TASK DESCRIPTION:
Reproduce the following data verbatim, preserving every line in its original order.

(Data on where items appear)
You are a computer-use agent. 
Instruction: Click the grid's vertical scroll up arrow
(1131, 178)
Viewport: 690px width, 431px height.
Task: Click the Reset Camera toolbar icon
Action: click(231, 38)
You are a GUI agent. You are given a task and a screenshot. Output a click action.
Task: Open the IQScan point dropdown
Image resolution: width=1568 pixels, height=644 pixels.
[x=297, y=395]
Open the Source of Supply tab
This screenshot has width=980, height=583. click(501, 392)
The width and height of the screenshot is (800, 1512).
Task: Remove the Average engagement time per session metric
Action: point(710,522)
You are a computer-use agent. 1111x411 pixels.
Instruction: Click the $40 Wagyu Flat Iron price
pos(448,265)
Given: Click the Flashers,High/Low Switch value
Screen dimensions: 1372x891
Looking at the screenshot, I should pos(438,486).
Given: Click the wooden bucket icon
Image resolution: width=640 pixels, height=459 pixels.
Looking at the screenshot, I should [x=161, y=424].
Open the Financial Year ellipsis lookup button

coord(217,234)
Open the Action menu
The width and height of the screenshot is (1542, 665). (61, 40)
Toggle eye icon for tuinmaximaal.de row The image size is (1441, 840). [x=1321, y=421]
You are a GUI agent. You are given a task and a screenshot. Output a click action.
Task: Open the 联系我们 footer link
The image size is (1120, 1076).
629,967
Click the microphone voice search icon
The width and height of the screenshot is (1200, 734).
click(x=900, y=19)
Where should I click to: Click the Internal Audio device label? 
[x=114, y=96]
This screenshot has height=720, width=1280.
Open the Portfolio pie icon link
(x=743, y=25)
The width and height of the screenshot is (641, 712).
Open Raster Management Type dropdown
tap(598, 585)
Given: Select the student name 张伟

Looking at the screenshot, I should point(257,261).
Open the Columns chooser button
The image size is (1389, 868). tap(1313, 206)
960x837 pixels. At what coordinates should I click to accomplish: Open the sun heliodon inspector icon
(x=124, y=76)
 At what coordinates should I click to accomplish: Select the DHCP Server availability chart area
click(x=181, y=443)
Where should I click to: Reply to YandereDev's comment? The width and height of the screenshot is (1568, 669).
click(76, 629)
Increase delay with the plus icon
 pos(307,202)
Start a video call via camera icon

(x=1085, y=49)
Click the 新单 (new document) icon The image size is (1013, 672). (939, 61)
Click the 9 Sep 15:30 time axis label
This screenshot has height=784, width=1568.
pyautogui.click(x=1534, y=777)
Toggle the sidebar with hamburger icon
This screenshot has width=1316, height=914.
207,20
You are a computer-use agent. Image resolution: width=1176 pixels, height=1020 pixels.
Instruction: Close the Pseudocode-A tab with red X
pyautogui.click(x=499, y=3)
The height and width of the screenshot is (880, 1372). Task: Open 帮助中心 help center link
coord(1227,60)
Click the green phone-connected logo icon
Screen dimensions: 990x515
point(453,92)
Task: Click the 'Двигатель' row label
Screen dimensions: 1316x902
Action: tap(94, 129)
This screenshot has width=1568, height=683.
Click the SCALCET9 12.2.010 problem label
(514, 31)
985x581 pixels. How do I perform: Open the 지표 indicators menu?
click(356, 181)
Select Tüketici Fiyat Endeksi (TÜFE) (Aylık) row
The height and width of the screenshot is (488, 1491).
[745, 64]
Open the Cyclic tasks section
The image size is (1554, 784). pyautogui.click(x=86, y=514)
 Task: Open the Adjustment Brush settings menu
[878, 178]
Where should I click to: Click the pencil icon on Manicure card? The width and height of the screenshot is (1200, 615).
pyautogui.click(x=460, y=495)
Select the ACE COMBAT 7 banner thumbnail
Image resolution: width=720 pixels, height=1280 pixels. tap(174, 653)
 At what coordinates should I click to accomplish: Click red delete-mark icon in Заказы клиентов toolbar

TASK OUTPUT:
You are a computer-use agent. 
Instruction: Click the grid's vertical scroll up arrow
(1131, 178)
Viewport: 690px width, 431px height.
Task: Click the Reset Camera toolbar icon
Action: click(231, 38)
You are a GUI agent. You are given a task and a screenshot. Output a click action.
Task: Open the IQScan point dropdown
Image resolution: width=1568 pixels, height=644 pixels.
[x=297, y=395]
Open the Source of Supply tab
This screenshot has width=980, height=583. click(501, 392)
The width and height of the screenshot is (800, 1512).
Task: Remove the Average engagement time per session metric
Action: point(710,522)
You are a computer-use agent. 1111x411 pixels.
Instruction: Click the $40 Wagyu Flat Iron price
pos(448,265)
Given: Click the Flashers,High/Low Switch value
Screen dimensions: 1372x891
Looking at the screenshot, I should pos(438,486).
Given: Click the wooden bucket icon
Image resolution: width=640 pixels, height=459 pixels.
Looking at the screenshot, I should [x=161, y=424].
Open the Financial Year ellipsis lookup button

coord(217,234)
Open the Action menu
The width and height of the screenshot is (1542, 665). (61, 40)
Toggle eye icon for tuinmaximaal.de row The image size is (1441, 840). [x=1321, y=421]
You are a GUI agent. You are given a task and a screenshot. Output a click action.
Task: Open the 联系我们 footer link
The image size is (1120, 1076).
629,967
Click the microphone voice search icon
The width and height of the screenshot is (1200, 734).
click(x=900, y=19)
Where should I click to: Click the Internal Audio device label? 
[x=114, y=96]
This screenshot has height=720, width=1280.
Open the Portfolio pie icon link
(x=743, y=25)
The width and height of the screenshot is (641, 712).
Open Raster Management Type dropdown
tap(598, 585)
Given: Select the student name 张伟

Looking at the screenshot, I should point(257,261).
Open the Columns chooser button
The image size is (1389, 868). tap(1313, 206)
960x837 pixels. At what coordinates should I click to accomplish: Open the sun heliodon inspector icon
(x=124, y=76)
 At what coordinates should I click to accomplish: Select the DHCP Server availability chart area
click(x=181, y=443)
Where should I click to: Reply to YandereDev's comment? The width and height of the screenshot is (1568, 669).
click(76, 629)
Increase delay with the plus icon
 pos(307,202)
Start a video call via camera icon

(x=1085, y=49)
Click the 新单 (new document) icon The image size is (1013, 672). (939, 61)
Click the 9 Sep 15:30 time axis label
This screenshot has height=784, width=1568.
pyautogui.click(x=1534, y=777)
Toggle the sidebar with hamburger icon
This screenshot has width=1316, height=914.
207,20
You are a computer-use agent. Image resolution: width=1176 pixels, height=1020 pixels.
Instruction: Close the Pseudocode-A tab with red X
pyautogui.click(x=499, y=3)
The height and width of the screenshot is (880, 1372). Task: Open 帮助中心 help center link
coord(1227,60)
Click the green phone-connected logo icon
Screen dimensions: 990x515
point(453,92)
Task: Click the 'Двигатель' row label
Screen dimensions: 1316x902
Action: tap(94, 129)
This screenshot has width=1568, height=683.
Click the SCALCET9 12.2.010 problem label
(514, 31)
985x581 pixels. How do I perform: Open the 지표 indicators menu?
click(356, 181)
Select Tüketici Fiyat Endeksi (TÜFE) (Aylık) row
The height and width of the screenshot is (488, 1491).
[745, 64]
Open the Cyclic tasks section
The image size is (1554, 784). pyautogui.click(x=86, y=514)
 Task: Open the Adjustment Brush settings menu
[878, 178]
Where should I click to: Click the pencil icon on Manicure card? The width and height of the screenshot is (1200, 615).
pyautogui.click(x=460, y=495)
Select the ACE COMBAT 7 banner thumbnail
Image resolution: width=720 pixels, height=1280 pixels. tap(174, 653)
 At what coordinates should I click to accomplish: Click red delete-mark icon in Заказы клиентов toolbar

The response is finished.